Your task =
Format the stretch from the line containing "You are a computer-use agent. The image" through the line containing "pos(1099,67)", both included, as a JSON list of strings, one string per line, leaving out blank lines.

* * * * *

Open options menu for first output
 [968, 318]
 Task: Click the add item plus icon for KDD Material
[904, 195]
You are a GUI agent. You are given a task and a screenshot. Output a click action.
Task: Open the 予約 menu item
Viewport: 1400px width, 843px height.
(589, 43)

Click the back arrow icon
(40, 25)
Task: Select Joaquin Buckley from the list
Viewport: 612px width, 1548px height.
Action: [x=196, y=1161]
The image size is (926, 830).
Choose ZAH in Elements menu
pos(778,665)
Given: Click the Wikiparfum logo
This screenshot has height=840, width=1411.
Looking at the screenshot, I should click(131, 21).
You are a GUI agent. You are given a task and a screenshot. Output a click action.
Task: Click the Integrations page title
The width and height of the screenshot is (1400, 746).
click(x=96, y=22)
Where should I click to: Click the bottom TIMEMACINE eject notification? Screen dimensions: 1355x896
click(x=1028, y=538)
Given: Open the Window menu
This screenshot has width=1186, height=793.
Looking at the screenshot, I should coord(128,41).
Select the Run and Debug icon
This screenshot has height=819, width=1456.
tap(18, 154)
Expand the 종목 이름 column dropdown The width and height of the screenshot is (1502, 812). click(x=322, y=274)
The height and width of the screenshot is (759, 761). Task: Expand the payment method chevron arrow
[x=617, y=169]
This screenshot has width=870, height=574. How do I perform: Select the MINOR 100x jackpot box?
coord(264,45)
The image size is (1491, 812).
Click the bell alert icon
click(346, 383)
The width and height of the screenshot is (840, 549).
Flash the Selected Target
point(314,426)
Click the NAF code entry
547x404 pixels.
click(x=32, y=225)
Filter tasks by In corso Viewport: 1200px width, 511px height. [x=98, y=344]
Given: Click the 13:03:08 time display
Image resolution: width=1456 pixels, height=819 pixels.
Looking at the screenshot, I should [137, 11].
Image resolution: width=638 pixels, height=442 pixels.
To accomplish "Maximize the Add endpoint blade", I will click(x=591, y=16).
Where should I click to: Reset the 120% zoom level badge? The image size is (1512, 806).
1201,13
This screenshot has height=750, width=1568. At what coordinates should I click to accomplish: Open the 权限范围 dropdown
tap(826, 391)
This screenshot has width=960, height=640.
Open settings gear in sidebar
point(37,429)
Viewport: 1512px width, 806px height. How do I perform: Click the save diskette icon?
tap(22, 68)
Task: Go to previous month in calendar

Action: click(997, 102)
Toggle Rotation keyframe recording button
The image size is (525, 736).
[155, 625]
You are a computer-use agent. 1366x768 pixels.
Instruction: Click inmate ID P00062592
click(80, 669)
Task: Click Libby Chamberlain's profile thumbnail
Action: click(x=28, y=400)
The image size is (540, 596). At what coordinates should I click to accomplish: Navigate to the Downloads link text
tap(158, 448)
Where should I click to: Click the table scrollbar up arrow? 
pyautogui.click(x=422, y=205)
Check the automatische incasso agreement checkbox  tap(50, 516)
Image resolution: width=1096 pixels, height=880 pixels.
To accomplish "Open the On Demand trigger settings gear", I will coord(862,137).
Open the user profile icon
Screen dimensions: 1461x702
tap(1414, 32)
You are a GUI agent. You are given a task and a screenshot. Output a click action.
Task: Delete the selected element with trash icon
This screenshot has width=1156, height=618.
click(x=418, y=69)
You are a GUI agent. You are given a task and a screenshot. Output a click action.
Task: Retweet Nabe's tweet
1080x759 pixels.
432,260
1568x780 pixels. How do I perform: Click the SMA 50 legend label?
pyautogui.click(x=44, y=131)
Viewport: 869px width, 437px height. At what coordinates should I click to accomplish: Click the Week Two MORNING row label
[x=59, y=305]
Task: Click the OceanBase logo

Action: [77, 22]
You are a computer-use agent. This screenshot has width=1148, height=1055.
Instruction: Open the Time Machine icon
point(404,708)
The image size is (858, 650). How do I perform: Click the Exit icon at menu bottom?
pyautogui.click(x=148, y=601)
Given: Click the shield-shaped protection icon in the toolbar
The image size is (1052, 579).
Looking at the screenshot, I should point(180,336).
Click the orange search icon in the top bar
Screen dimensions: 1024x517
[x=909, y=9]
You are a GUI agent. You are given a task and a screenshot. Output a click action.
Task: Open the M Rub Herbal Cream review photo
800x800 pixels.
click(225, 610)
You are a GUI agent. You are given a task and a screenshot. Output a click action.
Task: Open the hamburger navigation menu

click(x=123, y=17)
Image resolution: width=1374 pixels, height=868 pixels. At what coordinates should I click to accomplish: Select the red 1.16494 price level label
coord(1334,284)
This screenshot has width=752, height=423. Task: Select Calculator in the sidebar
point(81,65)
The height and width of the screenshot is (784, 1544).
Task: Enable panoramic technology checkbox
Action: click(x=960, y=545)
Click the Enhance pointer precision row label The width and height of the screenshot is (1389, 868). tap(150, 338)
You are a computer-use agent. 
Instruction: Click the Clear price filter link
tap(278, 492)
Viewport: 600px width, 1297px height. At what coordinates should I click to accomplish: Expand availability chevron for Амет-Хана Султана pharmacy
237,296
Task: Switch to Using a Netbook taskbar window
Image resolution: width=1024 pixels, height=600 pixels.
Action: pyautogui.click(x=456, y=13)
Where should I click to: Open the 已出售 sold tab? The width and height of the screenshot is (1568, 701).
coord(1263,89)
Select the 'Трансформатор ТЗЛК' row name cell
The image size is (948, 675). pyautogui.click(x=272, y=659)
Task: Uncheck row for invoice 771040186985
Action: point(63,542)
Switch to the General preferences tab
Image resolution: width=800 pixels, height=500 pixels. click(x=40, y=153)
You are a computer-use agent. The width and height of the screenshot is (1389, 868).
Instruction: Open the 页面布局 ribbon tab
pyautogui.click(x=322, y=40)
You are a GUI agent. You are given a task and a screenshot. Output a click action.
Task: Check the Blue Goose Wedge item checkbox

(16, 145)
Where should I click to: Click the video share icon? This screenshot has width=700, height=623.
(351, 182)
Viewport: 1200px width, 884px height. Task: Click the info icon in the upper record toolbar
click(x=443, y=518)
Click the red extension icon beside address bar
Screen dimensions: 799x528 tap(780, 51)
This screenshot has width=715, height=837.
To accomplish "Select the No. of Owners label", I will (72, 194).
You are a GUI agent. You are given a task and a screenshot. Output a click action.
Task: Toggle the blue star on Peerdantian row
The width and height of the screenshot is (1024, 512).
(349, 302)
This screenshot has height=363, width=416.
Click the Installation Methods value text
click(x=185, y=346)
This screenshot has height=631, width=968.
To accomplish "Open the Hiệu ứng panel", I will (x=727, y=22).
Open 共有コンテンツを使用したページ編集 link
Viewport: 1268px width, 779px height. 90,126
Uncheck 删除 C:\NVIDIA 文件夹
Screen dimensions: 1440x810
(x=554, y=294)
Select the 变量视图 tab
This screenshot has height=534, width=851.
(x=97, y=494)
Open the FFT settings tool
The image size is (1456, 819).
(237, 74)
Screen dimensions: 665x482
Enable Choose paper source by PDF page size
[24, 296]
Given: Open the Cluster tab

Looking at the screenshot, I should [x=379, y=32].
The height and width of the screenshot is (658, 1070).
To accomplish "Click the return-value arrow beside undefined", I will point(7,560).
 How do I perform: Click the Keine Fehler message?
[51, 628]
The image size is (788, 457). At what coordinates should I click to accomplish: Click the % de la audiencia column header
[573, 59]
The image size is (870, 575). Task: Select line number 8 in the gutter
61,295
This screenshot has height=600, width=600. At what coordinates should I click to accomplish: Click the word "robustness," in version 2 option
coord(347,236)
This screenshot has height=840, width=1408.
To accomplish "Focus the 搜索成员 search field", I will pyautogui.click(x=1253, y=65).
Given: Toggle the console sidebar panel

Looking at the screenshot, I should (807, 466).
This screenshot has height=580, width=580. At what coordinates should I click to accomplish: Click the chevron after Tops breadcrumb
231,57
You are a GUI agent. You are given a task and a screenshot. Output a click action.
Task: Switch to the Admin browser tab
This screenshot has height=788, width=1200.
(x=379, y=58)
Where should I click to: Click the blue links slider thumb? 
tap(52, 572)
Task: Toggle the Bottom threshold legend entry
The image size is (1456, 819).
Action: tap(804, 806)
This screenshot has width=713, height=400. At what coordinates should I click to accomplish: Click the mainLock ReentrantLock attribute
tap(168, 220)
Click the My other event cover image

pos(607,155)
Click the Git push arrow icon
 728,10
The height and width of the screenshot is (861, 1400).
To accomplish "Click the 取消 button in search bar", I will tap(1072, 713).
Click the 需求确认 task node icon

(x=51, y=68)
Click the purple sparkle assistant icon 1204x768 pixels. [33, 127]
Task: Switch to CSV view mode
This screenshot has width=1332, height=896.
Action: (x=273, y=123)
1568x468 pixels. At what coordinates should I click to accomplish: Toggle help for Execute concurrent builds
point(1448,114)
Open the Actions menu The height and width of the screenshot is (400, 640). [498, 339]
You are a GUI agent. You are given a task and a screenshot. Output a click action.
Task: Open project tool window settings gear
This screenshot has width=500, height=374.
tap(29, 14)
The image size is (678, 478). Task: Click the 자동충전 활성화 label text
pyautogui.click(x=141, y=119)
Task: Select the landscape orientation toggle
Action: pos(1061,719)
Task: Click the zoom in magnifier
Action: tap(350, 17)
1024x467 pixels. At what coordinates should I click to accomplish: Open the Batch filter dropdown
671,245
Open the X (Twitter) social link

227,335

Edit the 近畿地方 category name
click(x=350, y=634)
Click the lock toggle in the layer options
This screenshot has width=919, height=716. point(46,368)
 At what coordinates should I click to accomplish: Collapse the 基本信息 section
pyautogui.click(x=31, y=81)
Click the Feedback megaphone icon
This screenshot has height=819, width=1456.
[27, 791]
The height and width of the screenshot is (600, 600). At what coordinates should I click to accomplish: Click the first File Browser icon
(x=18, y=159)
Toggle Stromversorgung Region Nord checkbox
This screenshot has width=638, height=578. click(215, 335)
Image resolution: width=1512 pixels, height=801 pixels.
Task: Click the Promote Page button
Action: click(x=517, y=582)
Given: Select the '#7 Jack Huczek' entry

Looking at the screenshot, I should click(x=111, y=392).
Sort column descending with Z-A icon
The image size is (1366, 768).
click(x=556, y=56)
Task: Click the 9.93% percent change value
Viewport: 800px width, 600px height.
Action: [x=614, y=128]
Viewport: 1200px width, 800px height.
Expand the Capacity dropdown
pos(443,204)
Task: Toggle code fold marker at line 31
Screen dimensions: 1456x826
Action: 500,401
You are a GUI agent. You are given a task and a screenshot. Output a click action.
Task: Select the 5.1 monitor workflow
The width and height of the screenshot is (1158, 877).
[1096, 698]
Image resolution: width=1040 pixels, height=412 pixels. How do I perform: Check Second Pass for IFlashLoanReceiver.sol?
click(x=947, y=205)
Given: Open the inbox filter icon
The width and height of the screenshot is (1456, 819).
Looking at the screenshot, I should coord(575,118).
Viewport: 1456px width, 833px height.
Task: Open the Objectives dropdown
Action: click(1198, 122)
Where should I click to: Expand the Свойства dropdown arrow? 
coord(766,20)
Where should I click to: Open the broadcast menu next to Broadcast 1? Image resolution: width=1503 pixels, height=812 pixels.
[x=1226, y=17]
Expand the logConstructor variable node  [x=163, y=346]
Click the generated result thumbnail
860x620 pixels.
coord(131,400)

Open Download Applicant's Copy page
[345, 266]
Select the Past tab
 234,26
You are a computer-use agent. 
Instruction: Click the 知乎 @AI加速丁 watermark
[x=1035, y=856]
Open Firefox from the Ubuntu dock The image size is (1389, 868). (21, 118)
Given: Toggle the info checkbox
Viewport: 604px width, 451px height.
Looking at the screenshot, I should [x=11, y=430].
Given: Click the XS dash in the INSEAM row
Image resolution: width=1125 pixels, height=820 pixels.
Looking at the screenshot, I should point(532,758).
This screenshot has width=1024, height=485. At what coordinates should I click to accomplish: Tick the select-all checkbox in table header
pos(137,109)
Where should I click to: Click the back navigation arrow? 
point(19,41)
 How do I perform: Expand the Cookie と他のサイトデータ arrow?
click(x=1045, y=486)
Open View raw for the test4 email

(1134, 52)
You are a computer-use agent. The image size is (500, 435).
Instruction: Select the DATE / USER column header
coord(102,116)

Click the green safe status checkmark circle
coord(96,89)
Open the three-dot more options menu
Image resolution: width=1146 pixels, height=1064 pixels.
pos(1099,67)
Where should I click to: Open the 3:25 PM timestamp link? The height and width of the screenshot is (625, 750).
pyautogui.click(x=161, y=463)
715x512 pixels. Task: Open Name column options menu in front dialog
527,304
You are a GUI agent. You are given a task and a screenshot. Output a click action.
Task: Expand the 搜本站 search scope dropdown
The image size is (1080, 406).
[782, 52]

* * * * *

Written answer =
[
  "You are a computer-use agent. The image size is (500, 435).",
  "Instruction: Select the DATE / USER column header",
  "coord(102,116)",
  "Click the green safe status checkmark circle",
  "coord(96,89)",
  "Open the three-dot more options menu",
  "Image resolution: width=1146 pixels, height=1064 pixels.",
  "pos(1099,67)"
]